Stage 2 examined patients' estimated energy intake derived from FRC for one meal (lunch) in twenty randomly-selected patients and compared this intake with that from weighed intake for the same meal (WISP; Tinuviel Software, Warrington, UK). To eliminate bias one dietitian was responsible for analysis of FRC and another undertook the weighed intake component. Results are expressed as means with their standard errors and a Wilcoxon`s signed ranks test was used in pair-wise comparisons and Spearman`s rank correlation to examine the association between variables.

None of the twenty FRC was completed to the extent that they provided sufficient information for full interpretation (mean score 5 (range 0–9) of 10). There was no significant difference between energy intake estimated from FRC or weighed intake for the one meal studied (estimated intake 1071 (se 118) kJ; measured intake 1310 (se 127) kJ). There was, however, no association between estimated and actual energy intake (r 0.42) at this meal.

Whilst no differences in energy intake derived by either method was observed, this result is at odds with the poor completion rate of FRC and the lack of association between FRC and weighed intake. The lack of consistency in the statistical results may be due to the relatively small patient numbers who were studied at only one meal episode.
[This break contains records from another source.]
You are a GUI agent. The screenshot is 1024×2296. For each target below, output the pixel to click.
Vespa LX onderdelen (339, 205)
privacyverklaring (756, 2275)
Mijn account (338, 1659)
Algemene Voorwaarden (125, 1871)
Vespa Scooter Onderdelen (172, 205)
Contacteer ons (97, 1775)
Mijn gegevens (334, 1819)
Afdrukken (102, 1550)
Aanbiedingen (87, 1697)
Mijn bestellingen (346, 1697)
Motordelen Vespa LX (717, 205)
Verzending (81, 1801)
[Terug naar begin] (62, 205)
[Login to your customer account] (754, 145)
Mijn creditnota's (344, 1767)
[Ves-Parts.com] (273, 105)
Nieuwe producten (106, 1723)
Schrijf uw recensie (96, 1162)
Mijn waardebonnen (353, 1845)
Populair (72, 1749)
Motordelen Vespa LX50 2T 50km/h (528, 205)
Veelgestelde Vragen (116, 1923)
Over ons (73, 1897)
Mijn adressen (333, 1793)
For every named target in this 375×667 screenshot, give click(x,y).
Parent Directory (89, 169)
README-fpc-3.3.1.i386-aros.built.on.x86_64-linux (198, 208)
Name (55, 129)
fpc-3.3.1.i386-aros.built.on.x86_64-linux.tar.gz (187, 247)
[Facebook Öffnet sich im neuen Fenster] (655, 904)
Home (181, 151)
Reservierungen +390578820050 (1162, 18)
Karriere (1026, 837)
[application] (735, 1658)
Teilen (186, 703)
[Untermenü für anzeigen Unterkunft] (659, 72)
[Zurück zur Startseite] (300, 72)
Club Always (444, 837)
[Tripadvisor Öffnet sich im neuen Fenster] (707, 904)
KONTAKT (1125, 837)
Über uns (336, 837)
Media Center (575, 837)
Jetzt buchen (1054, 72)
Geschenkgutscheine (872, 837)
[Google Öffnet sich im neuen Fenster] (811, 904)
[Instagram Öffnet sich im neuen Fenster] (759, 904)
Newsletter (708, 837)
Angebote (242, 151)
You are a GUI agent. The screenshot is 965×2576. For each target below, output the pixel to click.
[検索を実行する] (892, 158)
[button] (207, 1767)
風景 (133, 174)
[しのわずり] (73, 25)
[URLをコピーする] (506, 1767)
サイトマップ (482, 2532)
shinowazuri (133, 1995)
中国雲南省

The rationale for the study design was partly dictated by available resources to undertake this work. Nevertheless, this small study has acted to direct future work in this area, where undertaking a more robust study (including power calculation) would add value to the process. The incompleteness of FRC completed by staff is an area of immediate concern, but with the imminent implementation of Food, Fluid and Nutritional Care in Hospitals (1) this process may be timely in terms of re-evaluation.